O que chama a atenção hoje em dia, é o acasalamento às vezes patológico entre uma hiperdistinção (caso de alguns astros da música popular e do esporte) e uma espécie de autoflagelação por meio do uso abusivo da liberdade. Um menino que fica milionário aos 15 anos e vive numa sociedade que lhe garante o espaço de ser feliz a seu modo, corre o risco de ser engolido e, eventualmente, morto pelo seu tão desejado sucesso!
Como naquela famosa capa do New Yorker, comentada nesta coluna, na qual os Oscars comiam como sobremesa os artistas premiados. Afinal, se os cavalos não são domados, eles acabam nos guiando.
Para que serve então a celebridade? Ela agencia uma diferenciação num mundo que se deseja construído de iguais. Os seus perigos são claros: toda pessoa célebre tem uma superespecialização que se confunde com um dom. O famoso é a tela na qual as pessoas comuns projetam o que lhes falta. Os mitos das celebridades insistem em dizer como eles foram pessoas simples e pobres antes de obterem a tão desejada fama. O astro é, entre outras coisas, um especialista no que faz e um modelo do que faz. Daí a tendência a confundir o seu papel público com a sua intimidade. A suposição de uma excepcionalidade em tudo se desfaz e decepciona quando ocorre um desvio entre a figura que aparece no palco e a figura que surge - bêbado, burro, arrogante, desonesto, corrupto e, acima de tudo, infeliz como todo mundo - na vida real. Isso é acentuado pela nossa busca de coerência, a qual inventou sua tecnologia.
Do outro lado do universo das celebrizações para cima, há o conjunto de empregados e de inferiores que congrega as "celebridades para baixo". Os garçons, engraxates, motoristas, porteiros e empregados em geral, que fazem a nossa comida, lavam a nossa roupa, vigiam nosso lar e nos protegem do mundo. Esses fornecedores de amor, atenção e carinho preenchem um espaço que não ocupamos e passam a impressão de que vivem apenas para o que fazem. Para muitos, ver a empregada namorando é tão surpreendente quanto descobrir que a sua celebridade favorita tem um péssimo caráter.
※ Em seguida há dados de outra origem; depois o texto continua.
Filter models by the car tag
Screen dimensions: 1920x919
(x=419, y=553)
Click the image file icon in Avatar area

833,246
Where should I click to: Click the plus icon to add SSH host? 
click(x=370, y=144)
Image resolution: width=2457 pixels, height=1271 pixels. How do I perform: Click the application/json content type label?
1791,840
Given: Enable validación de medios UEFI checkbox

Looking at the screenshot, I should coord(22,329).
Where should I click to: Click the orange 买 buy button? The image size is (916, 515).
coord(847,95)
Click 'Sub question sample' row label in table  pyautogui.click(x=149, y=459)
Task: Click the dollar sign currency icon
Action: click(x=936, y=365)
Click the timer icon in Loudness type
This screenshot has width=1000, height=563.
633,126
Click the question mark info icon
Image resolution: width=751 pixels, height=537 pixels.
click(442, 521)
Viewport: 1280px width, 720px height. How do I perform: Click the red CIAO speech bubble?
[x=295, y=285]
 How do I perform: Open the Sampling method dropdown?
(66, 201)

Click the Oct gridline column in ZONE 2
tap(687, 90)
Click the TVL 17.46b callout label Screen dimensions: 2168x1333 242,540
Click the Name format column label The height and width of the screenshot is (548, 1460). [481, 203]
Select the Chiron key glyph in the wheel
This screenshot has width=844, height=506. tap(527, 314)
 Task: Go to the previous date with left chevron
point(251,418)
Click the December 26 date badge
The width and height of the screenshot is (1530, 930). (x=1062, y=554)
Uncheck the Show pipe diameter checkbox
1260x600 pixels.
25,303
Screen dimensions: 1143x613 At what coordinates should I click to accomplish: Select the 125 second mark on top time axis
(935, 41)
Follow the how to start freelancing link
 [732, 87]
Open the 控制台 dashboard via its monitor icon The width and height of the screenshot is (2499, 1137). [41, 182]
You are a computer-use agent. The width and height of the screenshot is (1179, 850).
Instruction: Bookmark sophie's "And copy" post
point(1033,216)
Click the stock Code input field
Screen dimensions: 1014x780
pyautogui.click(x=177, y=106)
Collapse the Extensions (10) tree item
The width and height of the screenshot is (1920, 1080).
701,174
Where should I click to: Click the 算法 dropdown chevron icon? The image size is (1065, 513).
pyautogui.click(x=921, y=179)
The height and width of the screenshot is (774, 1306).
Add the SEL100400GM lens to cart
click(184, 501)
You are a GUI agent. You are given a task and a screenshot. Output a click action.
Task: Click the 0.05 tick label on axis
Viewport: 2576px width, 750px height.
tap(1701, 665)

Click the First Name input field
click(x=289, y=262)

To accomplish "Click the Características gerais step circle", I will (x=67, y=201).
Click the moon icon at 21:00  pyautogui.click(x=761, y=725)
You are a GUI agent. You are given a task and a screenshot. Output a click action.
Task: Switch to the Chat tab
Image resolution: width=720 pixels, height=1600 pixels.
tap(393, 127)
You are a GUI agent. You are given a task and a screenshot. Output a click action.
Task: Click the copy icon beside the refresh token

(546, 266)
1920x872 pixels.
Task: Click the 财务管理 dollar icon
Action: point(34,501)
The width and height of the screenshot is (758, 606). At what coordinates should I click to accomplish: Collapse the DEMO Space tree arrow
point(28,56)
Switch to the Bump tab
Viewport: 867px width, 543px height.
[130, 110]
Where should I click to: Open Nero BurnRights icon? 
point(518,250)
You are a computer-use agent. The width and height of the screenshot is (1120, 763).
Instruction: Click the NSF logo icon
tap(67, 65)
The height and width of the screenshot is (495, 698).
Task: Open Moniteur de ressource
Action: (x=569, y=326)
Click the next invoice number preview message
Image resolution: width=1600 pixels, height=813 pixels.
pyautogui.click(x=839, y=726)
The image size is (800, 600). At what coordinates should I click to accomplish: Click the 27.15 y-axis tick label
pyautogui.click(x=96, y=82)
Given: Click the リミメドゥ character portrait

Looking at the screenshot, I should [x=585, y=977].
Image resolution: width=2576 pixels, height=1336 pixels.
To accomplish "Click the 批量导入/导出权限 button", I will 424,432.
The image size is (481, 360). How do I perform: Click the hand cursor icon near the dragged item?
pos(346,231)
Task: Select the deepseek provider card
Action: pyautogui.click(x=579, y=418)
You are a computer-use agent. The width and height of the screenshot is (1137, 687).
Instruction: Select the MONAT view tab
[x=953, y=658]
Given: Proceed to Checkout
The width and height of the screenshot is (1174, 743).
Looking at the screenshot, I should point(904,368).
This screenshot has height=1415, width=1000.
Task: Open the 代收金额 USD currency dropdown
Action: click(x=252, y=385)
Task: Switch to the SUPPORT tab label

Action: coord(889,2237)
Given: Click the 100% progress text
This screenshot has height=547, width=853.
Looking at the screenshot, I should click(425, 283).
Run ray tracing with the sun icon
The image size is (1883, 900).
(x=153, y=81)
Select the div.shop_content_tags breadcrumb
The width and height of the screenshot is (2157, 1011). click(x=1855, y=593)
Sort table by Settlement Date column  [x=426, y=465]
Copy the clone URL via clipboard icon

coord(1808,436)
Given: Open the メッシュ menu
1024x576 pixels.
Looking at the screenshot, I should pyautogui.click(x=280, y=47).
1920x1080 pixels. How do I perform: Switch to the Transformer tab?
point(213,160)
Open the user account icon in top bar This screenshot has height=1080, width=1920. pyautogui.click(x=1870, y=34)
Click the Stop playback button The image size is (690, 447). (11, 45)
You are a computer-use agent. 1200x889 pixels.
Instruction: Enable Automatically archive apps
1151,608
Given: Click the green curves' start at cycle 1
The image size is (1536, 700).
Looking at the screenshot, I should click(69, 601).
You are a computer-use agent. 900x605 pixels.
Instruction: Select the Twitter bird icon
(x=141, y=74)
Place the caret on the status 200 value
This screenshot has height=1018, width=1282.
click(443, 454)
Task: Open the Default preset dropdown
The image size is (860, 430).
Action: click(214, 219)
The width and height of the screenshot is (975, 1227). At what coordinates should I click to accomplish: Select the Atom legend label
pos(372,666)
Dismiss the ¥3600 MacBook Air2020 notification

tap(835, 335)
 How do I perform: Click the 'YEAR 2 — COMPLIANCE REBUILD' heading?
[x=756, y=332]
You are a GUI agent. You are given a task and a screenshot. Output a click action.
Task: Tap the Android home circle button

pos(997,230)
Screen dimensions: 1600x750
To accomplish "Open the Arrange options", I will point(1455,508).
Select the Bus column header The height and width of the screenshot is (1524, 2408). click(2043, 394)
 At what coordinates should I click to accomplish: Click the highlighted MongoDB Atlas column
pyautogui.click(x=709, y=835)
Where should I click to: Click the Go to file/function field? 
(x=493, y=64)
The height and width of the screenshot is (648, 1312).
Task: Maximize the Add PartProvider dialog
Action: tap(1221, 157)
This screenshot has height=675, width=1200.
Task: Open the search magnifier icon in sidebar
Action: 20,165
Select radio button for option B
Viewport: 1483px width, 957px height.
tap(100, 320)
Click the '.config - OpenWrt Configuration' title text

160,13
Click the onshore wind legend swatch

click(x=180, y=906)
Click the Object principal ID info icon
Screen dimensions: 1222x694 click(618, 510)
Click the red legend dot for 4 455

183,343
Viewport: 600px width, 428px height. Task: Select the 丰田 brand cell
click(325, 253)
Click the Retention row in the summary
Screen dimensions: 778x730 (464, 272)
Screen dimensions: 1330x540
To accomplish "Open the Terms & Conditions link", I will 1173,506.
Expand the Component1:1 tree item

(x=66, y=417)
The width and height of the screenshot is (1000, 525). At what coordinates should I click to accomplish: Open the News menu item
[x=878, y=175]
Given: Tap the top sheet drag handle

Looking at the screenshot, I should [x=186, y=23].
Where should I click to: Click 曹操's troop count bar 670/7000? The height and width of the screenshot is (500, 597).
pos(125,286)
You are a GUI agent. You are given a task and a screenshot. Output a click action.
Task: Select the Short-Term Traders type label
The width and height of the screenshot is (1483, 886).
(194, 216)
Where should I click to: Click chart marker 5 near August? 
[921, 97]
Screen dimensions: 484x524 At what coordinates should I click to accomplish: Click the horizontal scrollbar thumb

Esse time de empregados: secretários, assessores e subdiretores que, na política, se desculpam pelos seus superiores, quando a Fifa ou Comitê Olímpico Internacional ou uma chuvarada revela como nada está pronto e há um atraso crônico e insuportável na infraestrutura nacional.
No Brasil, as autoridades não pedem desculpas. No máximo, elas dão desculpas por meio dos seus "segundos" ou asseclas. As obras que jamais ficam prontas em tempo e o cara de pau ministro diz que as empreiteiras precisam ser mais responsáveis. Mas quem contrata essas empresas?
Se as celebridades não podem ser escusadas dos seus delitos, o mesmo deve ocorrer com a autoridade que, na maioria dos casos, lamentavelmente se torna uma celebridade pelo que não fez; ou, pior que isso, pela sua inestimável contribuição ao atraso do País.
Roberto DaMatta.
Uma sociologia da modernidade avançada, globalizada e marcada pelo hiperconsumo não pode deixar de meditar sobre a celebrização e o sucesso como paradoxos. Pois como distinguir e buscar a fama que inevitavelmente leva as pessoas para cima ou para baixo numa sociedade fundada num individualismo igualitário que horizontaliza?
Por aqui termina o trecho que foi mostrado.